The most recent version of the project was submitted in the summer of 2021 by Keridis BioÉnergie, a Franco-Quebec company specializing in the biomethanization of agricultural residues.

Keridis wants to build, on the land of the Hammonds, huge closed tanks to produce methane by fermenting, each year, tens of thousands of tons of manure, slurry and crop residues.

Fewer odors

“The manure stays in there for about 60 days. It is transformed into natural gas and digestate”, explains Simon Naylor, vice-president at Keridis.

The digestate is then used as fertilizer, but since it is a “digested” product, in a way, it generates much less odor than untreated manure.

“It will disturb the inhabitants less than at present, underlines Mr. Naylor. But in addition, the digestate will have mineralized nitrogen and phosphorus, so the Hammond family will not have to buy so many chemical fertilizers.

The project provides that the gas produced will be injected into the Énergir network, which passes less than a kilometer from the Hammond farm.

One press and then… no

At the end of August 2021, the general manager of the City of Lachute, Benoît Gravel, expressed the municipality’s support for the project in a letter sent to Keridis.

However, the tide turned in the months that followed. “The City and the MRC d’Argenteuil now want us to build our plant near the landfill, but that would kill the economy of the project because it’s six kilometers from our farm,” laments Mr. Hammond.

“We would have to transport our manure by truck, which represents 1000 round trips per year”, he specifies, referring to potential problems of noise and… odors.
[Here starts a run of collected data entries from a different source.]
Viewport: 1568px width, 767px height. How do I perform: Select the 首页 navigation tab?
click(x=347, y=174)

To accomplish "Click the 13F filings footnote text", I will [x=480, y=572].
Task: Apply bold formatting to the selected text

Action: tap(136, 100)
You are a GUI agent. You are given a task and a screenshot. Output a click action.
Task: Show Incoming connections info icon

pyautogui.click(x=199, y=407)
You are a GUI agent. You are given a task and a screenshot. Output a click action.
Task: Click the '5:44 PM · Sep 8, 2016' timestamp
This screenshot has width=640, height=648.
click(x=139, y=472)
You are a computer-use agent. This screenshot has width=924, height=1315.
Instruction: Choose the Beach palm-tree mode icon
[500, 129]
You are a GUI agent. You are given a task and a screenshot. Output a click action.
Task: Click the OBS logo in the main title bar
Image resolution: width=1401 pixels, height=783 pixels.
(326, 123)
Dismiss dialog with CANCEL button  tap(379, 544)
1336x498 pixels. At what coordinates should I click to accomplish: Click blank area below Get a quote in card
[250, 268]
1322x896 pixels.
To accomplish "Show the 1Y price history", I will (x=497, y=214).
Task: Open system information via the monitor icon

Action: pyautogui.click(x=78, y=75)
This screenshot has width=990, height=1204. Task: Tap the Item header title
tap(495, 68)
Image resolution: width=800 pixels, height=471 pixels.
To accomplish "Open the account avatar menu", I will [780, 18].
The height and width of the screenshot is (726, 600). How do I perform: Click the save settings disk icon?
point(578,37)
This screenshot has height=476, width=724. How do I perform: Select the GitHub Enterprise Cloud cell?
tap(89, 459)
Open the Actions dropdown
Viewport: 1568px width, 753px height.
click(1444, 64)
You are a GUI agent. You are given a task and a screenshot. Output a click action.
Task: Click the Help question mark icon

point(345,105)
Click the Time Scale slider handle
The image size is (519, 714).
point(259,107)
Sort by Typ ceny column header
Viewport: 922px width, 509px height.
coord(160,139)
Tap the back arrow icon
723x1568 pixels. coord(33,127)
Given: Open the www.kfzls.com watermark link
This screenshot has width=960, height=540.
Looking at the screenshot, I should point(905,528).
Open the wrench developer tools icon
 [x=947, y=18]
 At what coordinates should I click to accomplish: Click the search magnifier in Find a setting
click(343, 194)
The mayor of Lachute, Bernard Bigras-Denis, and the prefect of Argenteuil, Scott Pearce, both refused our interview requests. In an email sent to Journal Friday, the deputy director general of the MRC, Estelle Bédard, raises “concerns in connection with the inconveniences that could bring such a project located too close to residential areas”.

Problems at Warwick

Mme Bédard did not specify what these potential inconveniences were. Note, however, that the first agricultural biogas project in Quebec, inaugurated in 2021 in Warwick, in the Centre-du-Québec region, experienced odor and vibration problems last year, according to the media. The New Union.

Simon Naylor acknowledges that difficulties can arise when starting a new installation.

“But it’s not crazy technology,” he says. It’s new for Quebecers, but there are 10,000 factories like that in Germany, 1,200 in France and hundreds in the United States. It’s not experimental.”

Kevin Hammond hopes that local elected officials will change course.

“They are disconnected from what governments want to do for the environment,” he denounces.